Renal and Cardiovascular Morbidities Associated with APOL1 Status among African-American and Non-African-American Children with Focal Segmental Glomerulosclerosis.

Abstract

African-American (AA) children with focal segmental glomerulosclerosis (FSGS) have later onset disease that progresses more rapidly than in non-AA children. It is unclear how APOL1 genotypes contribute to kidney disease risk, progression, and cardiovascular morbidity in children. We examined the prevalence of APOL1 genotypes and associated cardiovascular phenotypes among children with FSGS in the Chronic Kidney Disease in Children (CKiD) study; an ongoing multicenter prospective cohort study of children aged 1-16 years with mild to moderate kidney disease. A total of 140 AA children in the CKiD study were genotyped. High risk (HR) APOL1 genotypes were present in 24% of AA children (33/140) and were associated with FSGS, p < 0.001. FSGS was the most common cause of glomerular disease in children with HR APOL1 (89%; 25/28).
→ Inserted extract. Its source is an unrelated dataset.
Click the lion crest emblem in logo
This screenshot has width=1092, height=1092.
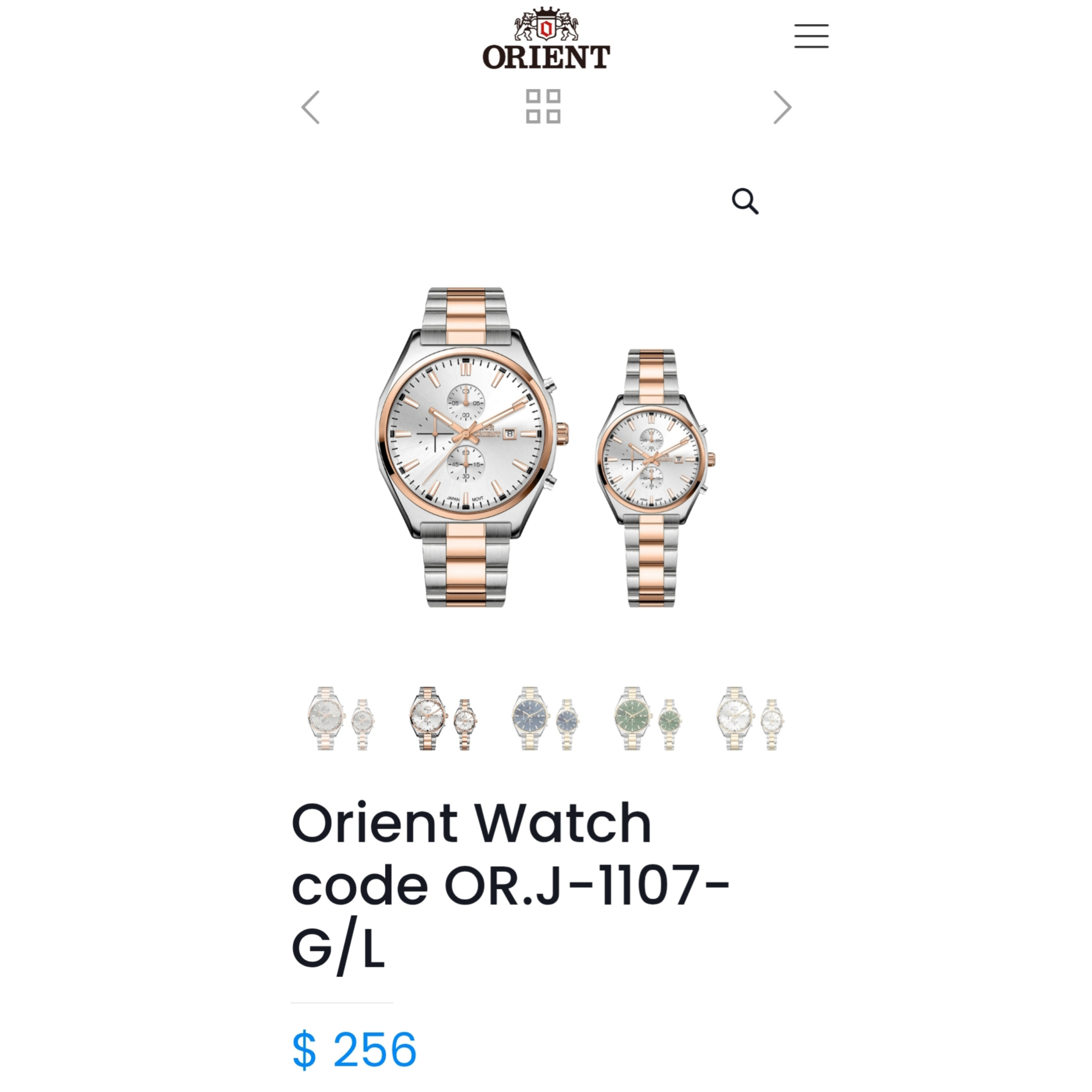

Of 32 AA children with FSGS, 25 (78%) had HR APOL1. Compared to children with low risk APOL1 and FSGS (comprising 36 non-AA and 7 AA), children with HR APOL1 developed FSGS at a later age, 12.0 (IQR: 9.5, 12.5) vs. 5.5 (2.5, 11.5) years, p = 0.004, had a higher prevalence of uncontrolled hypertension (52 vs. 33%, p = 0.13), left ventricular hypertrophy (LVH) (53 vs. 12%, p < 0.01), C-reactive protein > 3 mg/l (33 vs. 15%, p = 0.12), and obesity (48 vs. 19%, p = 0.01). There were no differences in glomerular filtration rate, hemoglobin, iPTH, or calcium-phosphate product. AA children with HR APOL1 genotype and FSGS have increase prevalence of obesity and LVH despite a later age of FSGS onset, while adjusting for socioeconomic status. Treatment of obesity may be an important component of chronic kidney disease and LVH management in this population.